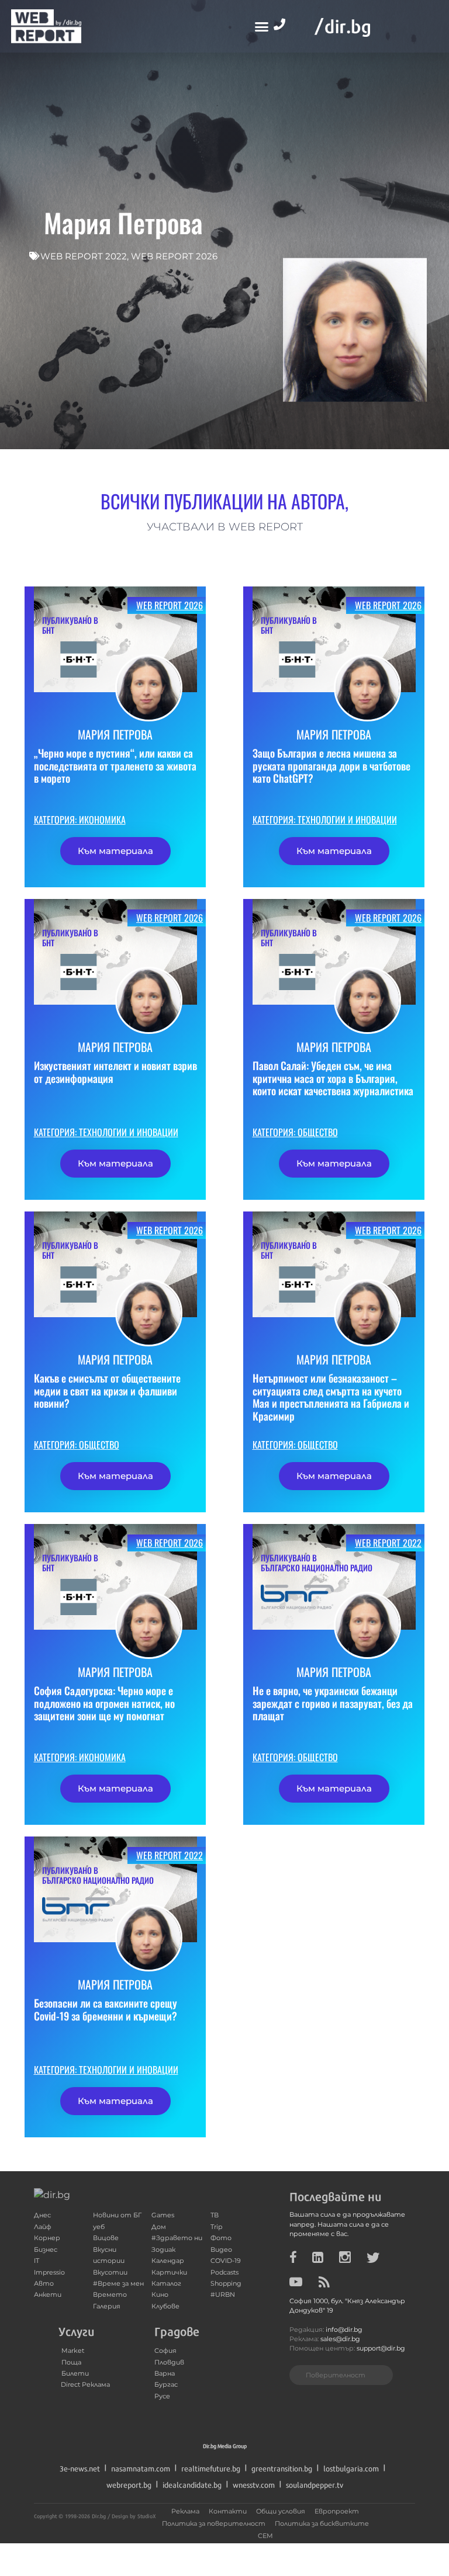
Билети (75, 2373)
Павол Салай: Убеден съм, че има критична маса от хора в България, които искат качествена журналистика (333, 1078)
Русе (162, 2396)
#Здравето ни (176, 2238)
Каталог (166, 2283)
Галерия (106, 2306)
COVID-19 (225, 2261)
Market (72, 2351)
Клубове (165, 2306)
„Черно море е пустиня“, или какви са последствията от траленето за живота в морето (115, 765)
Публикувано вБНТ (70, 625)
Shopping (225, 2283)
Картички (169, 2272)
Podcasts (224, 2272)
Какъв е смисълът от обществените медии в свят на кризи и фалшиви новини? (107, 1390)
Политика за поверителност (213, 2524)
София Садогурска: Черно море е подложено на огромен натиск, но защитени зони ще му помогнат (104, 1703)
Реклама (185, 2511)
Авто (44, 2283)
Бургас (166, 2384)
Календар (167, 2261)
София (165, 2351)
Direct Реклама (85, 2384)
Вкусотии (110, 2272)
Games (162, 2215)
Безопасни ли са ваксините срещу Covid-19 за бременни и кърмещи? (105, 2009)
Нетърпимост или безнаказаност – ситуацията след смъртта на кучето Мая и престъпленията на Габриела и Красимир (331, 1397)
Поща (71, 2362)
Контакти (228, 2511)
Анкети (47, 2295)
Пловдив (169, 2362)
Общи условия (280, 2511)
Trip (216, 2227)
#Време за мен (118, 2283)
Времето (110, 2295)
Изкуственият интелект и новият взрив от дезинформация (115, 1072)
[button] (261, 26)
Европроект (337, 2511)
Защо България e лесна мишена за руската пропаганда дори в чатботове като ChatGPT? (331, 765)
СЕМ (265, 2536)
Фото (221, 2238)
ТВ (214, 2215)
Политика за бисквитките (322, 2524)
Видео (221, 2250)
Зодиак (163, 2250)
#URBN (222, 2295)
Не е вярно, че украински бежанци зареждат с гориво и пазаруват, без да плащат (333, 1703)
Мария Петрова (115, 734)
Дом (158, 2227)
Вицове (106, 2238)
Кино (159, 2295)
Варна (164, 2373)
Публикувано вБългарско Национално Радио (316, 1562)
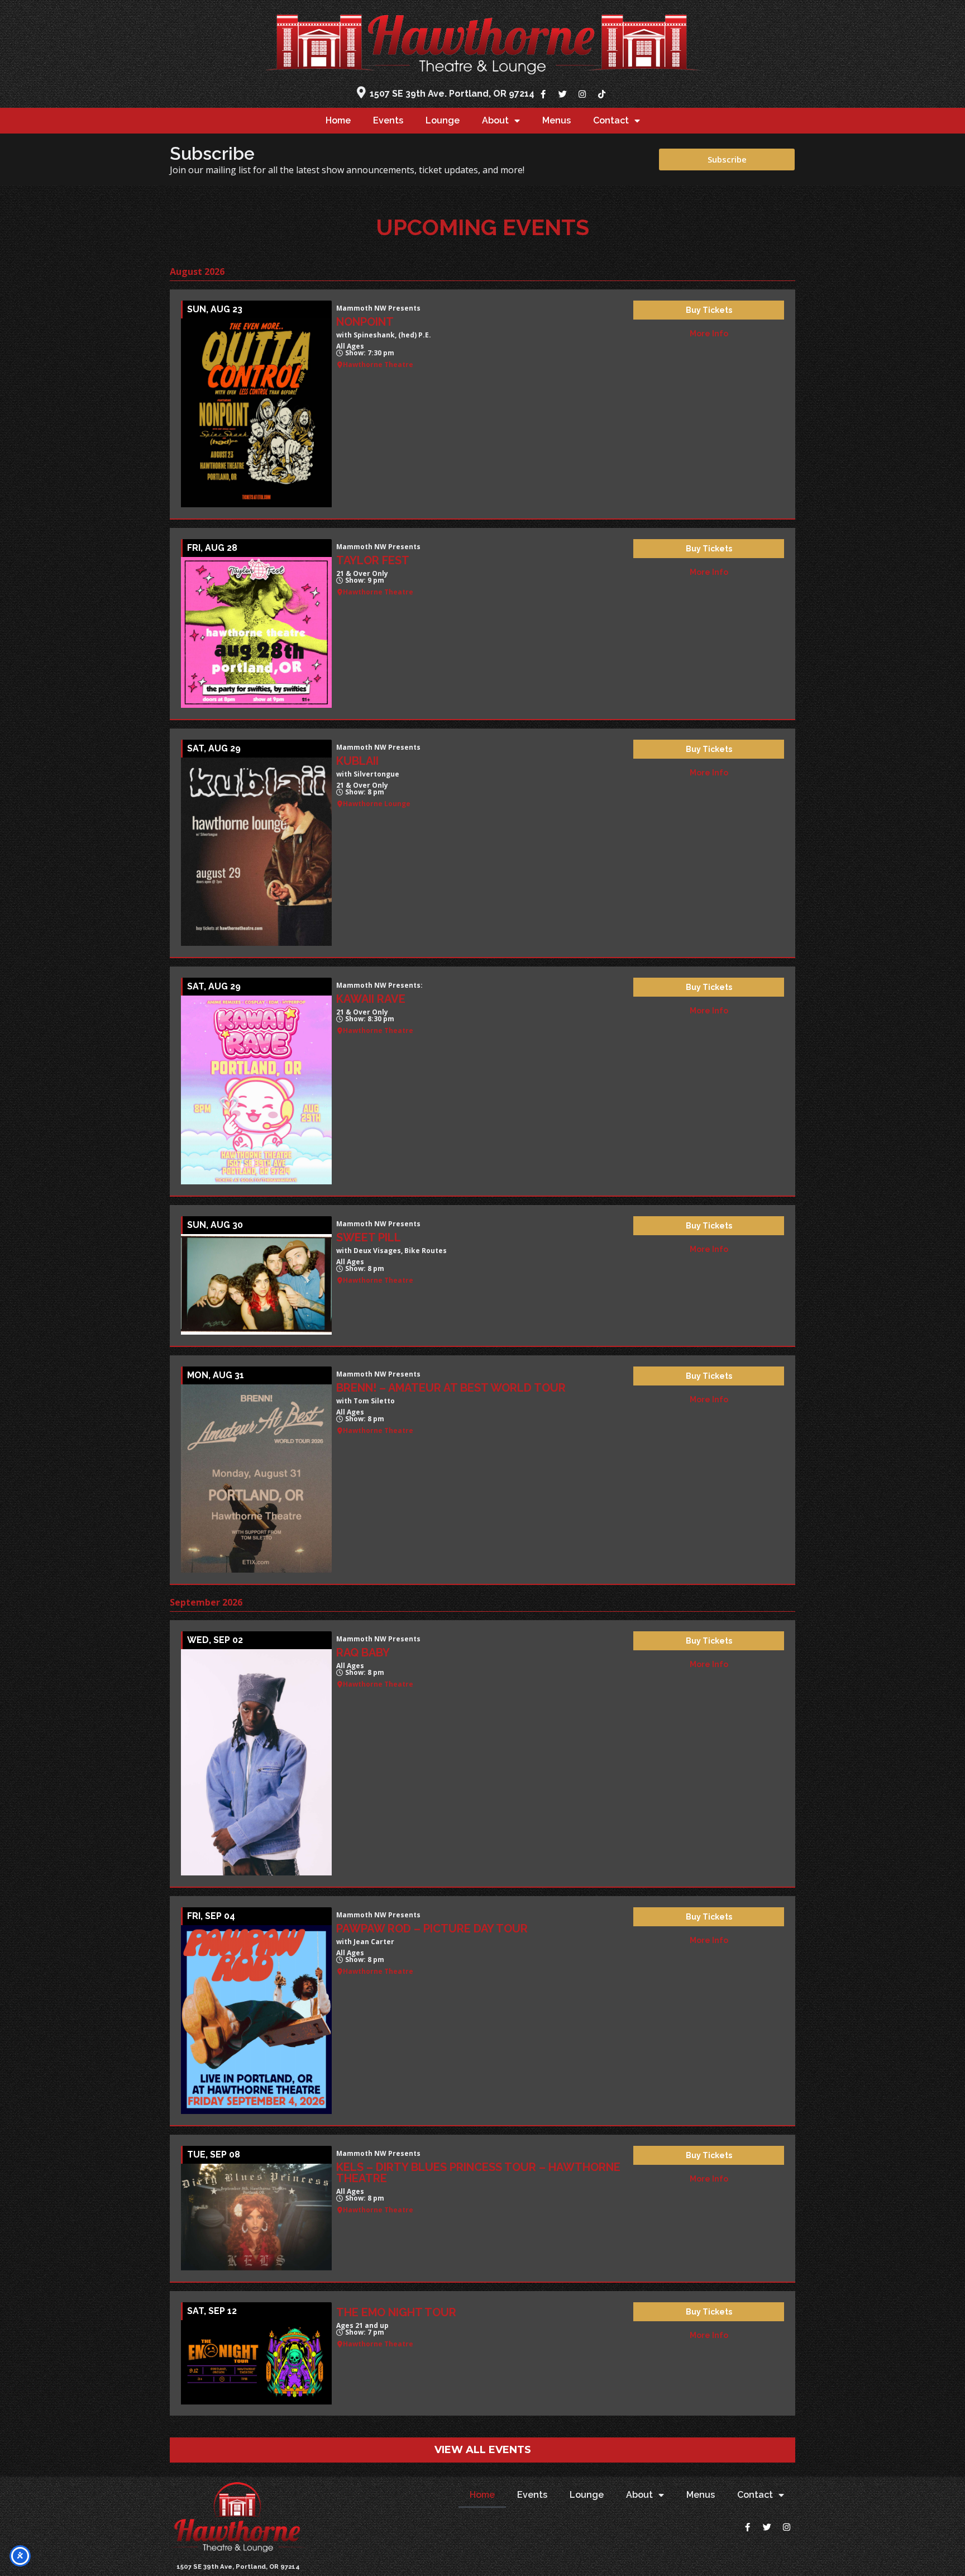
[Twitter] (562, 93)
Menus (556, 120)
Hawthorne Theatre (378, 365)
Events (388, 120)
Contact (611, 120)
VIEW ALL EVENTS (482, 2450)
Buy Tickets (709, 310)
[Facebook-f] (542, 93)
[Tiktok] (601, 93)
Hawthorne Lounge (376, 804)
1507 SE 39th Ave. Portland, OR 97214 (452, 93)
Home (338, 120)
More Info (709, 333)
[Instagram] (582, 93)
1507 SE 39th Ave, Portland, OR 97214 (238, 2566)
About (495, 120)
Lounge (443, 120)
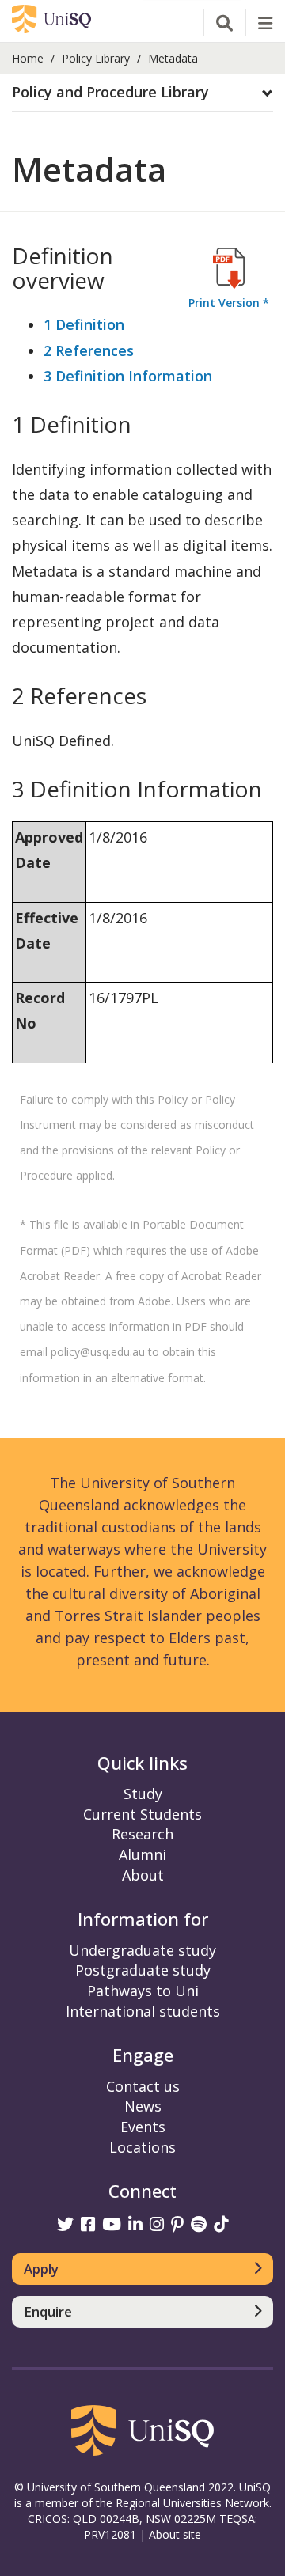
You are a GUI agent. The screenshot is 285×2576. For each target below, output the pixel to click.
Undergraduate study (142, 1950)
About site (175, 2534)
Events (142, 2126)
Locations (142, 2147)
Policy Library (96, 58)
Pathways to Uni (143, 1990)
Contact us (143, 2086)
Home (28, 58)
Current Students (142, 1814)
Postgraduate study (143, 1969)
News (143, 2106)
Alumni (142, 1854)
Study (143, 1793)
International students (143, 2011)
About (143, 1875)
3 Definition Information (128, 375)
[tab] (142, 93)
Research (142, 1833)
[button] (142, 92)
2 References (89, 350)
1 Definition (84, 324)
—————
▶ **WHAT YOU HAVE TO DO**
Please show all lines from the entries that contain the word "Hawthorne".

▶ **FINAL ANSWER**
Hawthorne Theatre (378, 365)
Hawthorne Lounge (376, 804)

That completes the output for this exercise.